---------- Source extract
As and when the economy begins to revive, Pakistan’s military leaders will no doubt resume the race.
Pakistani generals know why they want nuclear weapons. They anticipate that in the event of hostilities, India is likely to take losses in a terrain unsuitable for heavy armor or strike aircraft. So it could shift the theatre of war – escalating horizontally but without attacking nuclear facilities. Thereafter India would have several options available to it:
* Push into lower Punjab or upper Sindh to sever Pakistan’s vital road and rail links.
* Destroy the infrastructure of the Pakistan military (communication networks, oil supplies, army bases, railway yards, air bases through the use of runway busting bombs).
* Blockade Karachi, and perhaps also Gwadur, Pakistan’s other port, currently under construction.
Pakistan’s generals have sought to make it impossible for India to achieve these goals. They have articulated a set of conditions under which they will use their nuclear weapons. Pakistani nuclear weapons will be used, according to General Kidwai of Pakistan’s Strategic Planning Division, only ‘if the very existence of Pakistan as a state is at stake’ and this, he specified, meant:10
1. India attacks Pakistan and takes a large part of its territory.
2. India destroys a large part of Pakistan armed forces.
3. India imposes an economic blockade on Pakistan (this may include both a naval blockade and a denial of access to Indus River waters).
--------------------
---------- Stored records
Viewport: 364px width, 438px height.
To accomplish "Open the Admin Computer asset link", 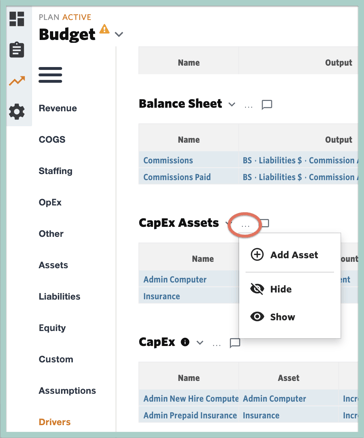I will (x=175, y=279).
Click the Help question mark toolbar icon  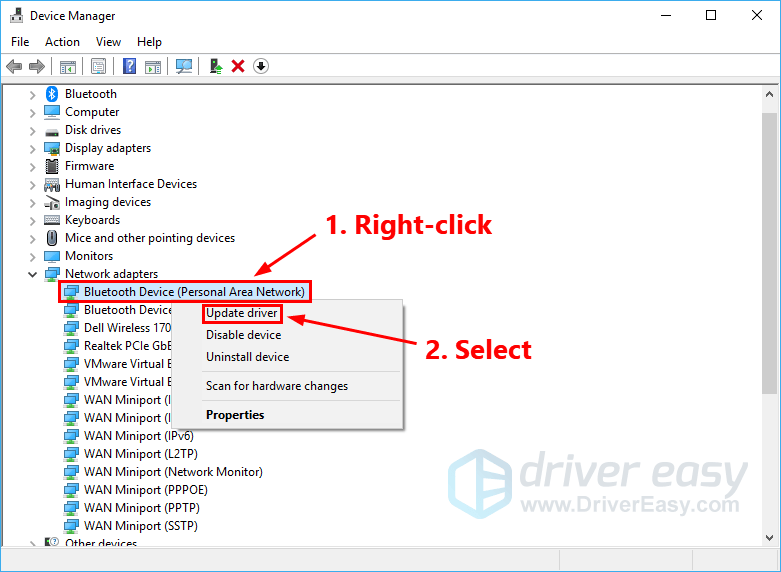[129, 66]
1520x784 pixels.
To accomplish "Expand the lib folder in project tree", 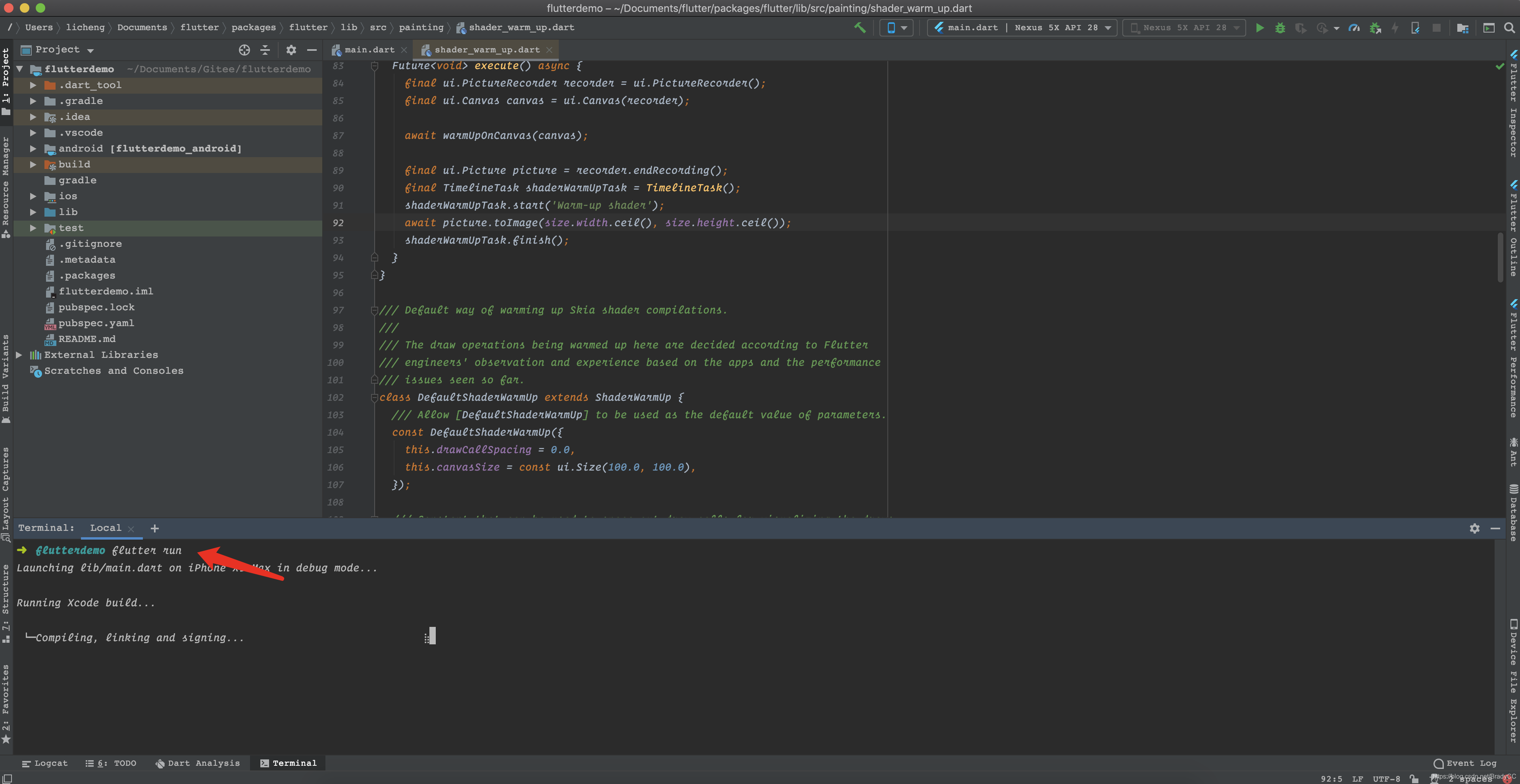I will [33, 212].
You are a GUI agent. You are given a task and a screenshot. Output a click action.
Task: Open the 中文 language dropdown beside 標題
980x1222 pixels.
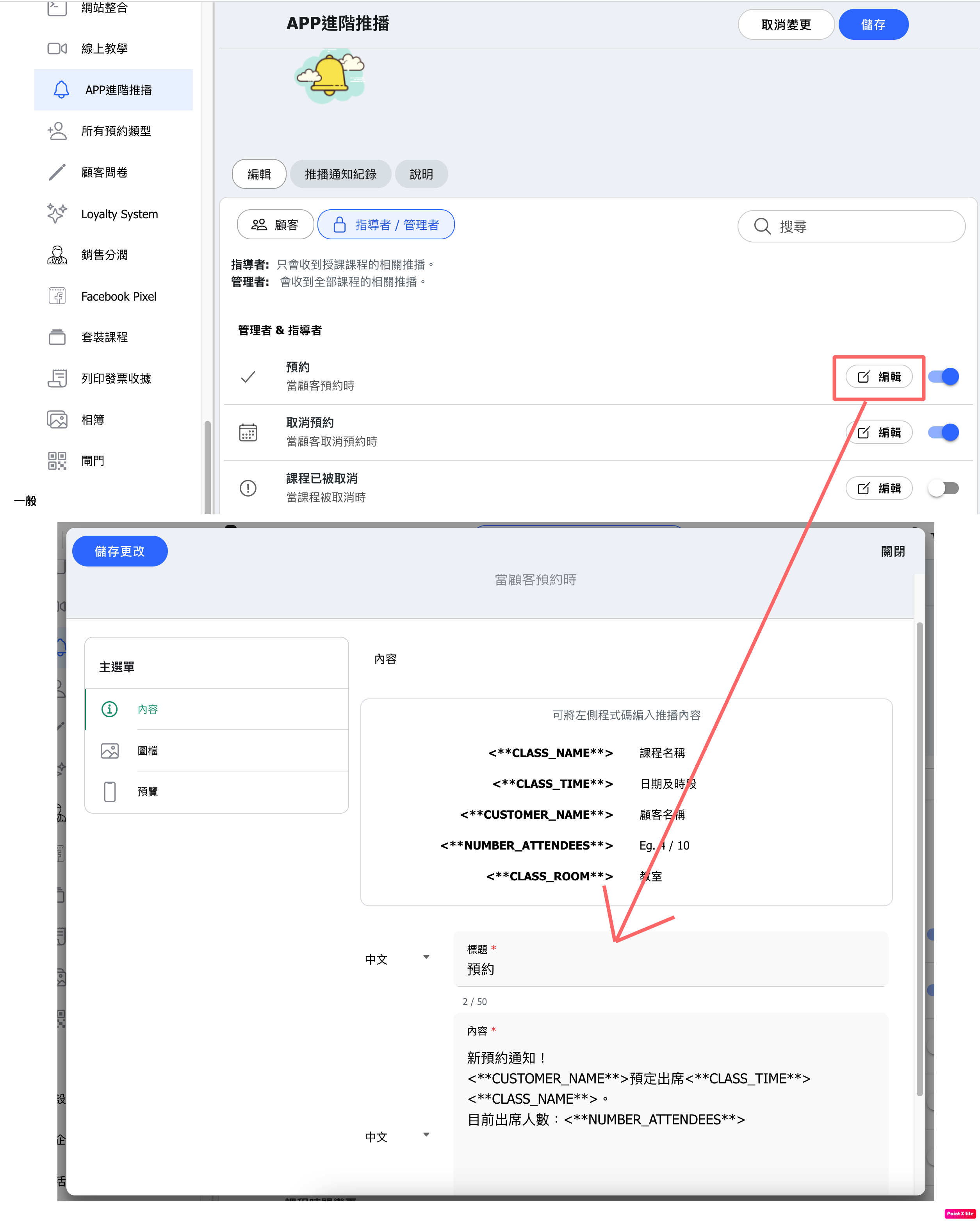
--------------------
■ Given request ■
Reproduce the text on Pakistan's nuclear doctrine word for word, from start to finish.

■ Answer for this exercise ■
As and when the economy begins to revive, Pakistan’s military leaders will no doubt resume the race.
Pakistani generals know why they want nuclear weapons. They anticipate that in the event of hostilities, India is likely to take losses in a terrain unsuitable for heavy armor or strike aircraft. So it could shift the theatre of war – escalating horizontally but without attacking nuclear facilities. Thereafter India would have several options available to it:
* Push into lower Punjab or upper Sindh to sever Pakistan’s vital road and rail links.
* Destroy the infrastructure of the Pakistan military (communication networks, oil supplies, army bases, railway yards, air bases through the use of runway busting bombs).
* Blockade Karachi, and perhaps also Gwadur, Pakistan’s other port, currently under construction.
Pakistan’s generals have sought to make it impossible for India to achieve these goals. They have articulated a set of conditions under which they will use their nuclear weapons. Pakistani nuclear weapons will be used, according to General Kidwai of Pakistan’s Strategic Planning Division, only ‘if the very existence of Pakistan as a state is at stake’ and this, he specified, meant:10
1. India attacks Pakistan and takes a large part of its territory.
2. India destroys a large part of Pakistan armed forces.
3. India imposes an economic blockade on Pakistan (this may include both a naval blockade and a denial of access to Indus River waters).